Below is a listing; print exactly its lines from the one containing "Viewport: 366px width, 481px height." down to the one containing "The width and", both inclusive, with every picture left out.

◆ SUPPLIED INFORMATION ◆
╭──

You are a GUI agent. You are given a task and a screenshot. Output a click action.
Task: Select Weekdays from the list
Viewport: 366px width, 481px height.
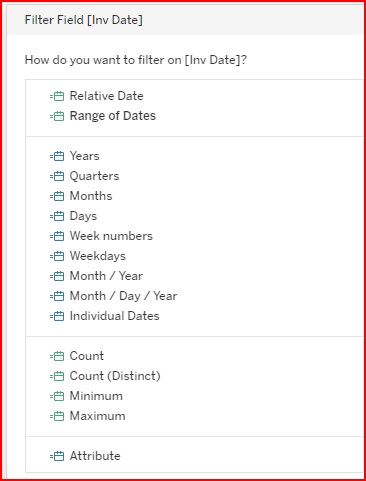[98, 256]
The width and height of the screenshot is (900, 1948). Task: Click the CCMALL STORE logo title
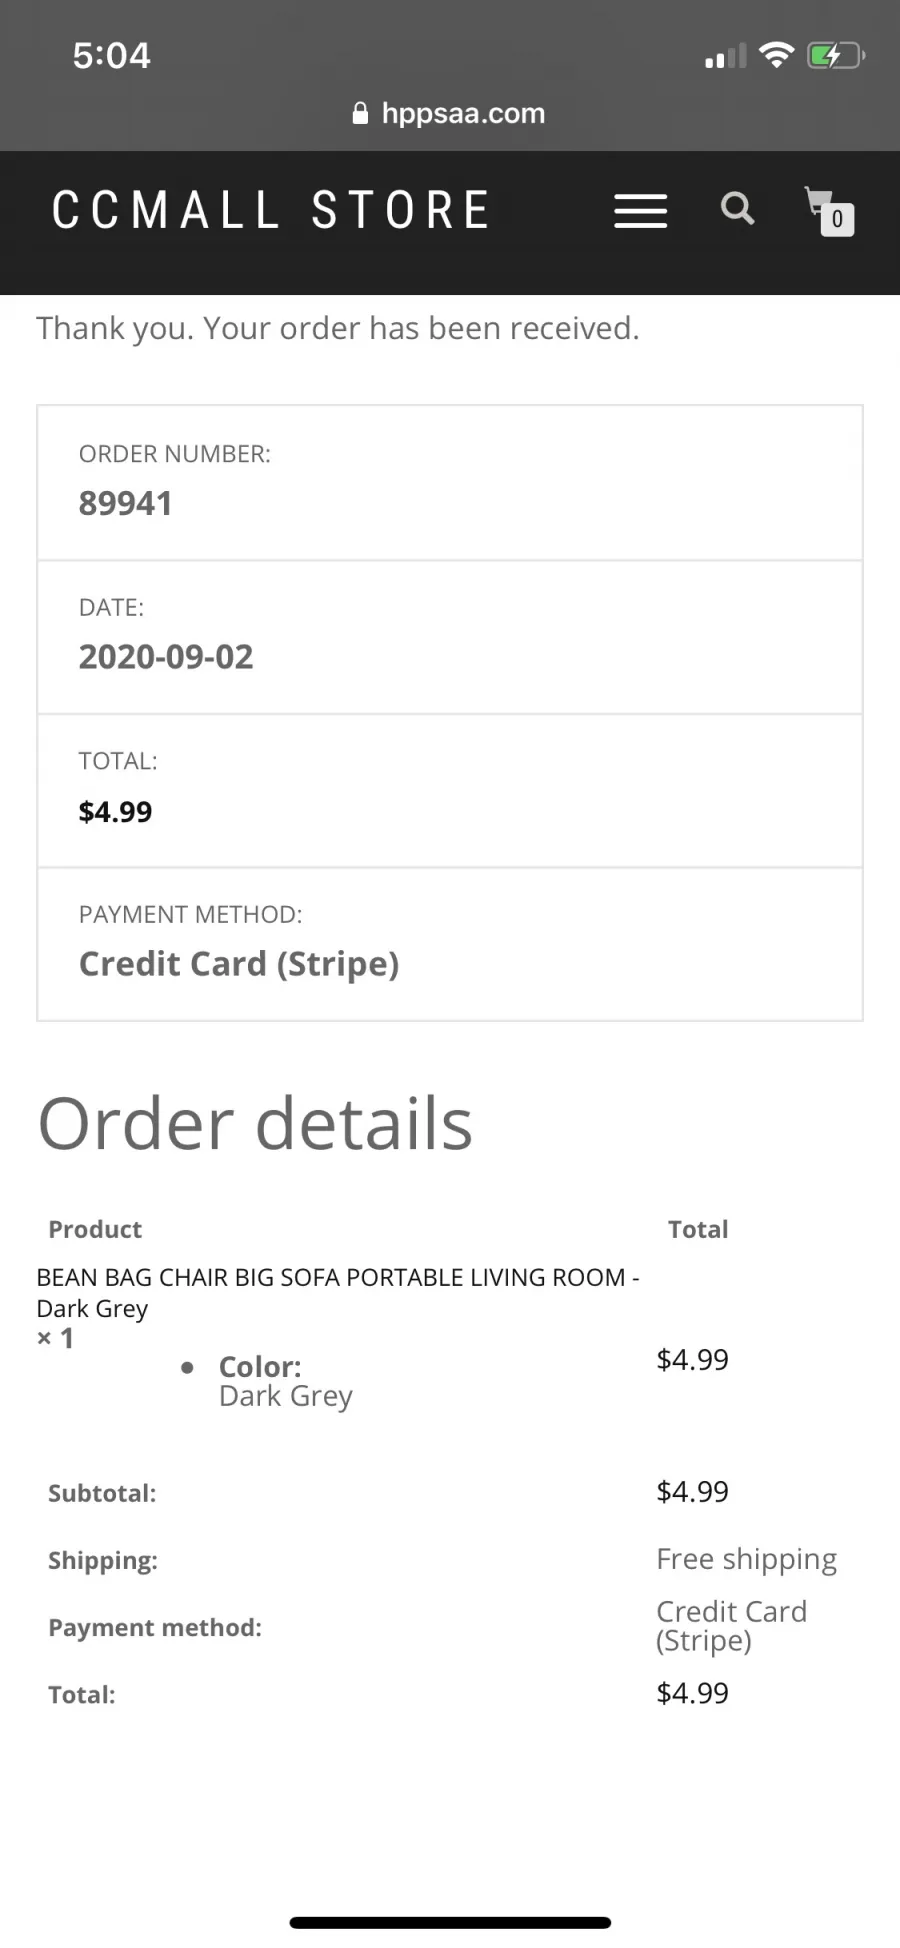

╰──
╭──

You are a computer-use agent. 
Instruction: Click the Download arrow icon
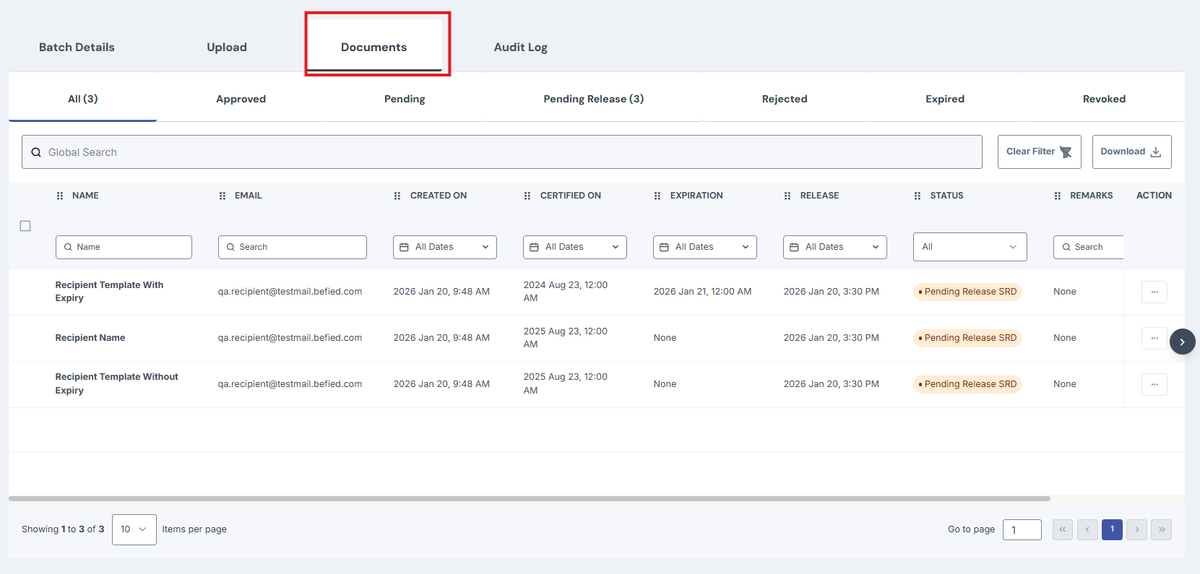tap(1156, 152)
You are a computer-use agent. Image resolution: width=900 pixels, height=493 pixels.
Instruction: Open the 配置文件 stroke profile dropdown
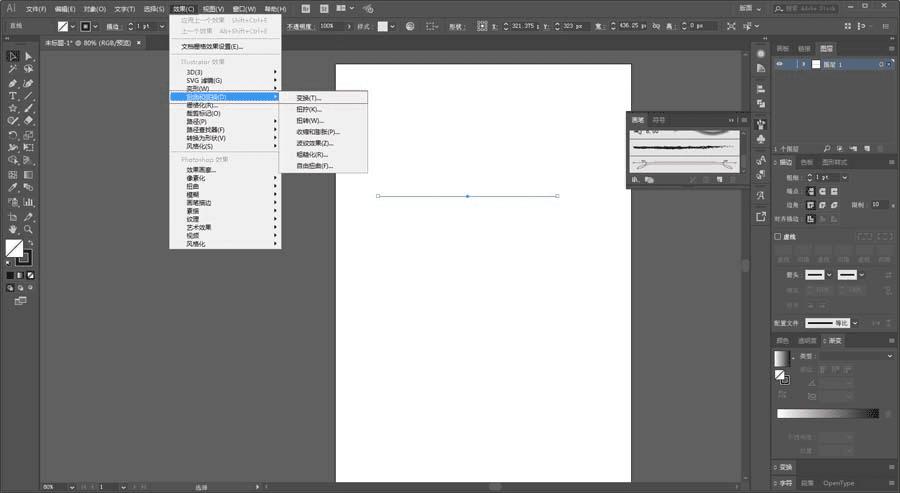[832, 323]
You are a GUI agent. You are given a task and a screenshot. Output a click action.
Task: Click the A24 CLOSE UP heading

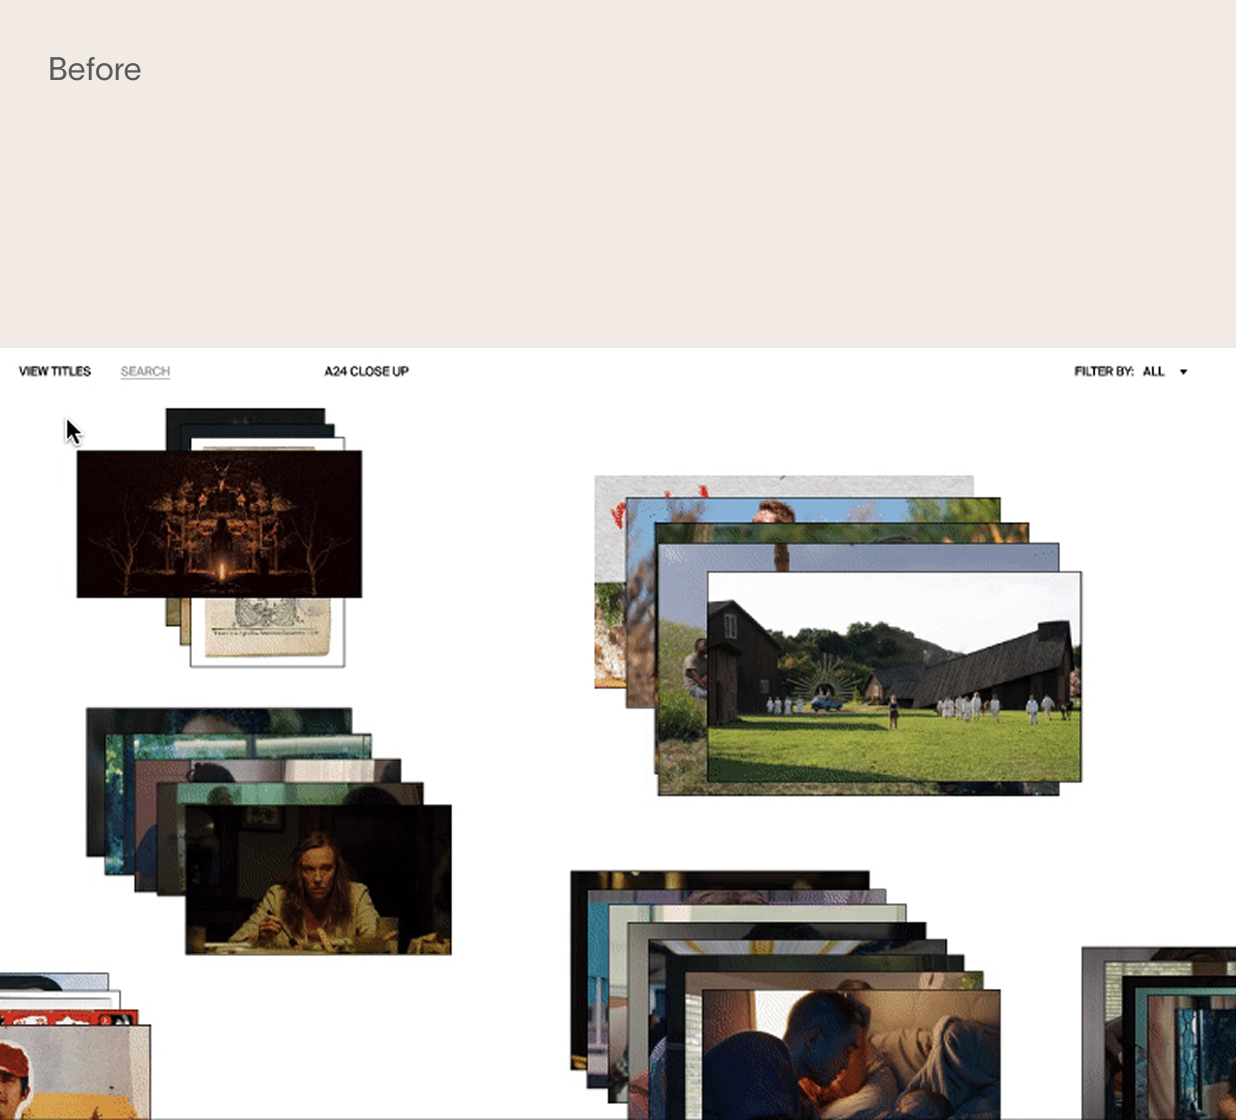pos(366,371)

╰──
╭──

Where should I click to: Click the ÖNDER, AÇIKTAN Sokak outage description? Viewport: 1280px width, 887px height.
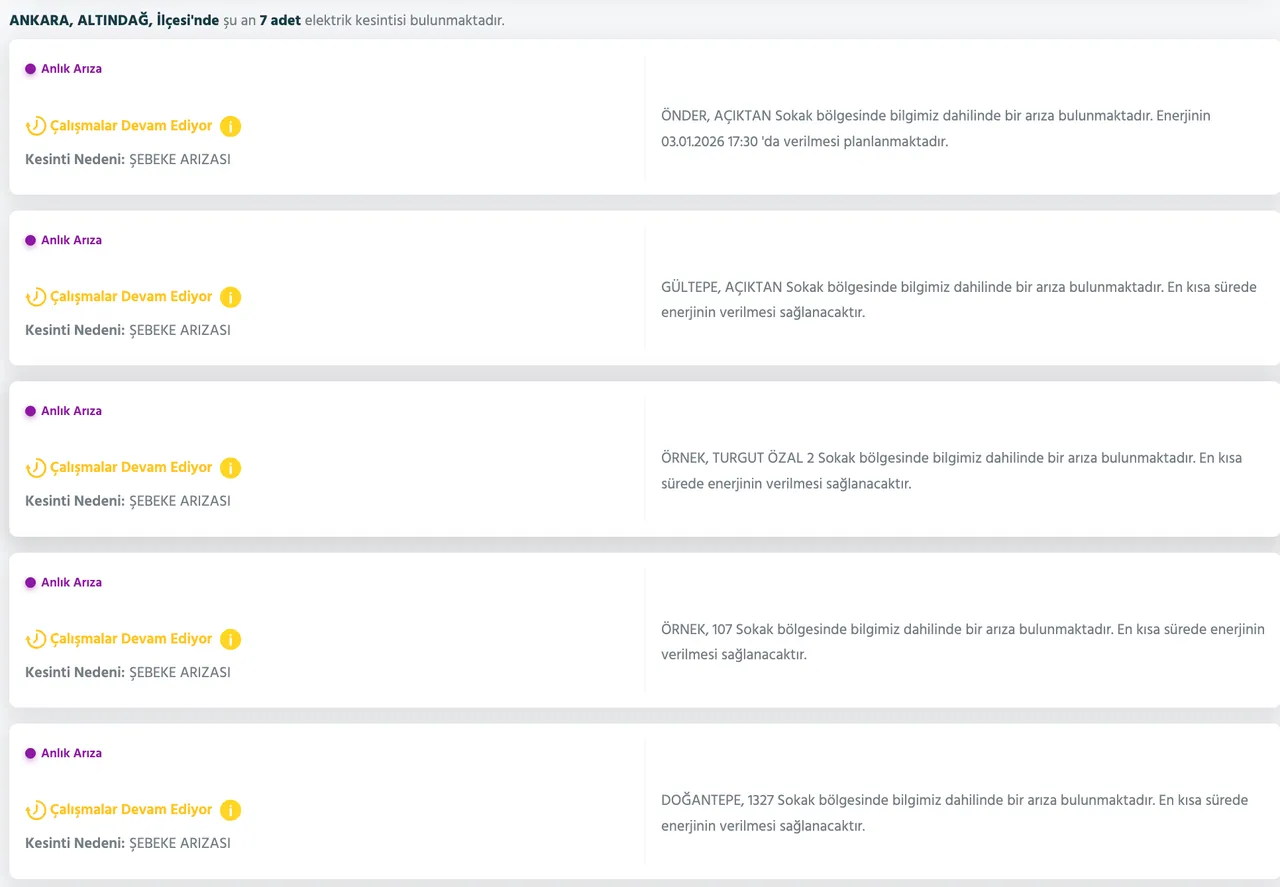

╰──

◆ SOLUTION FOR THIS TASK ◆
Viewport: 366px width, 481px height.
[98, 256]
The width and height of the screenshot is (900, 1948). Task: Click the CCMALL STORE logo title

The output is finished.